Text shown →
__________
= Crimes and Sacrileges of Nabu-šuma-iškun =

Ancient Mesopotamian text

The Crimes and Sacrileges of Nabû-šuma-iškun is an ancient Mesopotamian chronicle extant in a single late-Babylonian copy from Hellenistic Uruk of the library of the exorcist, or āšipu, Anu-ikṣụr. The vitriol levied at the mid-eighth century BCE Babylonian king, Nabû-šuma-iškun, for his acts of sacrilege against cults in Babylon, Borsippa, Kutha, and Uruk, together with the apparent dynastic change following his regime has led to the view that it was originally a literary construct of the reign of Nabû-nāṣir, his immediate successor.

==The text==

The single available copy of this work is late, Seleucid era, recovered from the Parthian mound southeast of the Eanna temple complex in Warka and has passages marked with the term ḫe-pí, “broken”, suggesting it was a duplicate of an earlier damaged work where parts of the tablet were unreadable. The fragmentary tablet is arranged in four columns.
__________
Excerpted records →
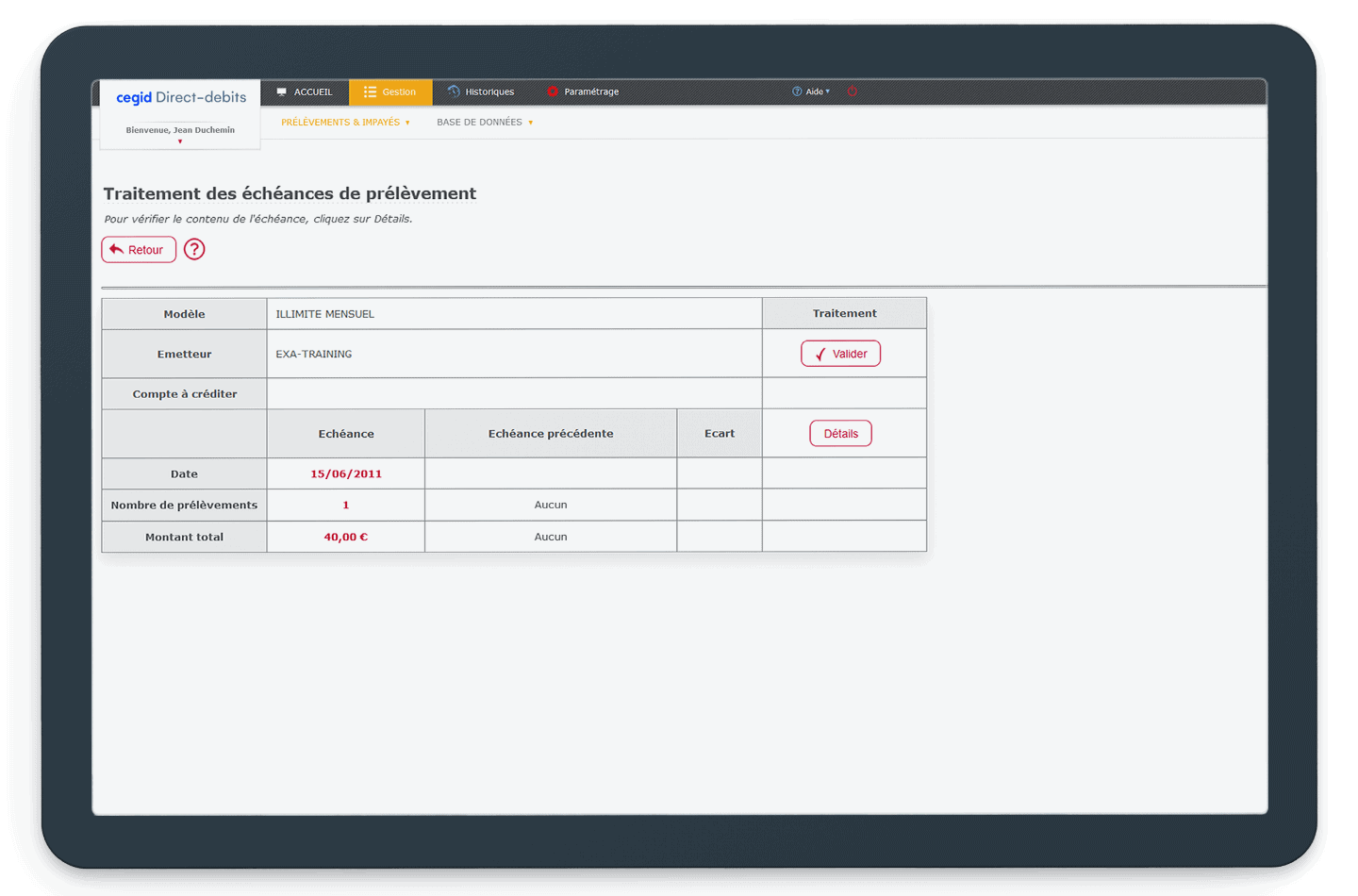Open the Historiques section
This screenshot has width=1358, height=896.
[x=481, y=92]
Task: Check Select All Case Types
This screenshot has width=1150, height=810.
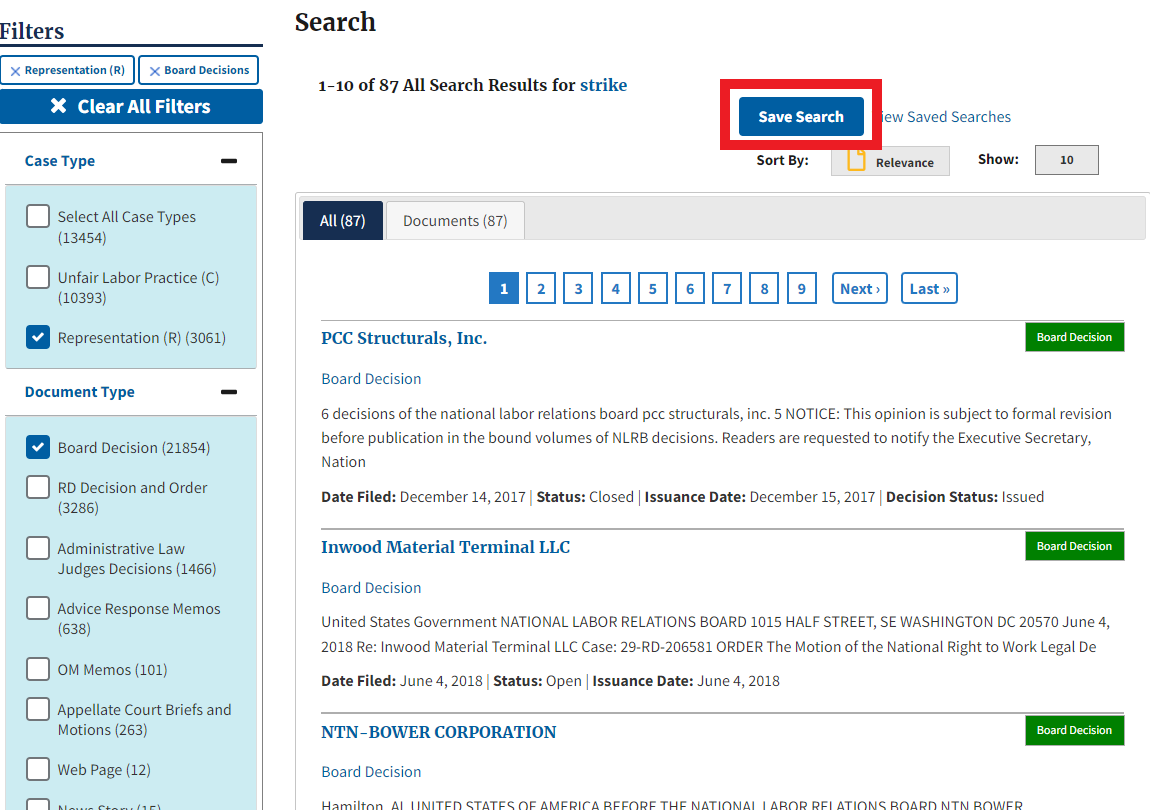Action: 38,217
__________
What is required →
Please list the cities whose cults the article on Nabû-šuma-iškun says he committed sacrilege against.

Finished exercise →
Babylon, Borsippa, Kutha, Uruk